WHAT YOU WILL DO
A - Decide whether each statement agrees with the article on Michael Schumacher: (i) he won five world titles in a row with Ferrari, (ii) he was skiing with his daughter when he fell, and (iii) after waking from his coma he was moved to a hospital in Grenoble. Answer yes or no for each, and quote the words of the article that decide it.
B - Go on with the article on Michael Schumacher, starting after its last sentence.

SELECTED EXCERPT
>>>>

PARIS: From a young driver with a delinquent temperament to the all-conquering “Red Baron” of Formula One, Michael Schumacher was for many a year the undisputed king of the circuit.
A ruthless and at times controversial competitor, the German won an unprecedented 91 races, and seven world titles including five in a row with Ferrari from 2000 to 2004.
But his stupendous life of glory and triumph turned suddenly into tragedy in late December when he smashed his head off a rock after falling while skiing off-piste with his 14-year-old son in France.
Brain surgery and an induced coma followed and then months of agony for his family, friends and fans around the world as they waited for him to regain consciousness in the specialized unit of a hospital in Grenoble.
Finally on Monday, nearly six months after the accident, they heard the news they had been waiting so long to hear, that he had emerged from his coma and had been transferred to another hospital in Lausanne “to continue his long phase of rehabilitation.”
Schumacher retired in November 2012 holding every major statistical benchmark—the most world titles (7), wins (91), poles (68), fastest laps (77) and races won in a single season (13).

<<<<

Saved data entries:
>>>>

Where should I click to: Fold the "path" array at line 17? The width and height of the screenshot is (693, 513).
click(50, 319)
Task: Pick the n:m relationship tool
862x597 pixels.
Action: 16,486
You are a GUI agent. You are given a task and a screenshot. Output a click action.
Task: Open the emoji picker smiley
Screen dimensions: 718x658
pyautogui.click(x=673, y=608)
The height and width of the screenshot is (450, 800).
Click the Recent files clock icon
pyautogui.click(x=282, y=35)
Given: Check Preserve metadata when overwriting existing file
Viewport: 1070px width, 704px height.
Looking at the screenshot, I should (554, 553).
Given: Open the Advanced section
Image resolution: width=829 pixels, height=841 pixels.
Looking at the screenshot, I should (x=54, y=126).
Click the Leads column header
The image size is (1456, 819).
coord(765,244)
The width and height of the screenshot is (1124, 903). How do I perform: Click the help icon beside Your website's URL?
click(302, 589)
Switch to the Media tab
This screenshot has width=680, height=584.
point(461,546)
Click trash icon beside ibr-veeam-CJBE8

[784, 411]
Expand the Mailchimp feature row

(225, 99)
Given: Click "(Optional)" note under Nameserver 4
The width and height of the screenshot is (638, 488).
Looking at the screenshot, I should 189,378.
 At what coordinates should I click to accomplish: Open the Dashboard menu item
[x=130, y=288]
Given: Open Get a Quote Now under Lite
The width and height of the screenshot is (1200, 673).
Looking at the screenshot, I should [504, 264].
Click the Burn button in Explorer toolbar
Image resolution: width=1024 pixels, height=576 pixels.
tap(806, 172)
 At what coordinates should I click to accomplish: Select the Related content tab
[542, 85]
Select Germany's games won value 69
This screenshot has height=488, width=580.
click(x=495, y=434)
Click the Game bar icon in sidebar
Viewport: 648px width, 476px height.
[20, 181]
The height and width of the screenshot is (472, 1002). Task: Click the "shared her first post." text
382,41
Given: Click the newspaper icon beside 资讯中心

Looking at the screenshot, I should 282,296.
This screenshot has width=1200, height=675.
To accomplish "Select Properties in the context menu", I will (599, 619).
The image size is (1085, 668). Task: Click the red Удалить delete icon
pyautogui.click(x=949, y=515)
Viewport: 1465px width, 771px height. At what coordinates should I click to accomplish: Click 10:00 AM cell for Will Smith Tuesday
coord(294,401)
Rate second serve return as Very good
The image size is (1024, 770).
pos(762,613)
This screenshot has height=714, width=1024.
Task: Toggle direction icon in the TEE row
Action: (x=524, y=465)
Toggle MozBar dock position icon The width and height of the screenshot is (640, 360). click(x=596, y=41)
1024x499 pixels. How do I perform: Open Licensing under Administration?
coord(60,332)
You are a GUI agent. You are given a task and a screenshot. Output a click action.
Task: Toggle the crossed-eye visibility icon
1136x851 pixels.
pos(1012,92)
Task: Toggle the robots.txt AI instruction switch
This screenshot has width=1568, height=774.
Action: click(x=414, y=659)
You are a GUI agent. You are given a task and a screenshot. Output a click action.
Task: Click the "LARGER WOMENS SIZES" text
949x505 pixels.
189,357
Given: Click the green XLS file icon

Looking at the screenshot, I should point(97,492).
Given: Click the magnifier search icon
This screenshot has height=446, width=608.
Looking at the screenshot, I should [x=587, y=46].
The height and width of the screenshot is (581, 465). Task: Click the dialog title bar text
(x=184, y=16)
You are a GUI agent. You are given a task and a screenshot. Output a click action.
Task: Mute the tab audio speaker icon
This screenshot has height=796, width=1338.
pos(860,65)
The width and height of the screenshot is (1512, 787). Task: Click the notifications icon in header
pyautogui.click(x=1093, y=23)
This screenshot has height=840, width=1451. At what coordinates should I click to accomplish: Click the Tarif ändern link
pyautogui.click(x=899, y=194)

<<<<

PER-TASK ANSWERS
A -
(i) Yes: "seven world titles including five in a row with Ferrari from 2000 to 2004."
(ii) No: "skiing off-piste with his 14-year-old son in France."
(iii) No: "had been transferred to another hospital in Lausanne"

B -
After years of racing in the high risk world of Formula One, his skiing accident suggests that retirement had not dulled his relish of dangerous pursuits.
Holder of a pilot’s license, an accomplished motorbike rider, parachutist, skier and mountain climber, the young retiree had not lost his love of risk taking, turning his back on the career of television pundit embraced by many of his former rivals.
He already survived a motorbike accident in Spain in 2009 suffering head and neck injuries but that time he was released from hospital after just five hours.
As an F1 racer, Schumacher was known for his daring overtak ing manoeuvres, his at-times almost reckless abandon in the pursuit of victory.